The background paper is simply butcher paper extended from the top to the bottom, all the way up to the other side.  This essentially creates the “back wall”, “the bottom”, and the “front wall.”  There are two more pieces of foam core on either side to complete the “box” and also to be used to create the indirect lighting.  Because of the highly reflective nature, it is impossible to photograph the object head on.  See the photos below.  

You’ve got to shoot it either at an elevated angle (and the reflection becomes the “floor panel,” or shoot from the side (and the reflection becomes the “side panel.”  The other trick is to create a wall around the front to mask most of the room reflections (turning the reflection into the entire white “box” you’ve essentiall created, and shoot from a corner – which is exactly what I did. 

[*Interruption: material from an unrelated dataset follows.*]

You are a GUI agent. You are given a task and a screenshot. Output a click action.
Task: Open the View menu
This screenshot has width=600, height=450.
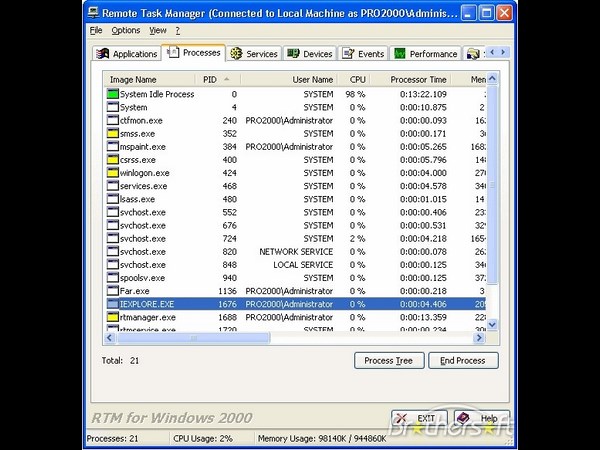(x=158, y=31)
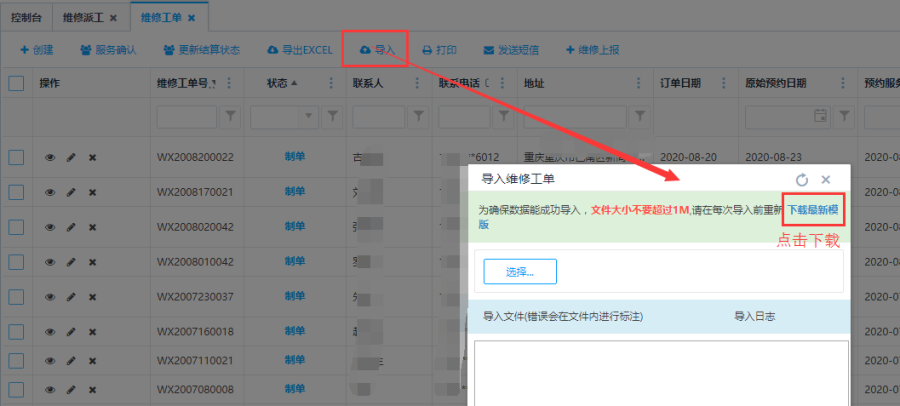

This was lit with three lights (one on each side, diffused through the “front wall” of paper, and bounced directly off the walls.  There is also a top lighting source to eliminate shadows on the background. 


So here is the final result.  Now you know how it’s done.  If you ever want to photograph a car, just apply these same principles on a much larger scale.  I can now cross the shiny toaster off my list of things to shoot.  You should give it a try!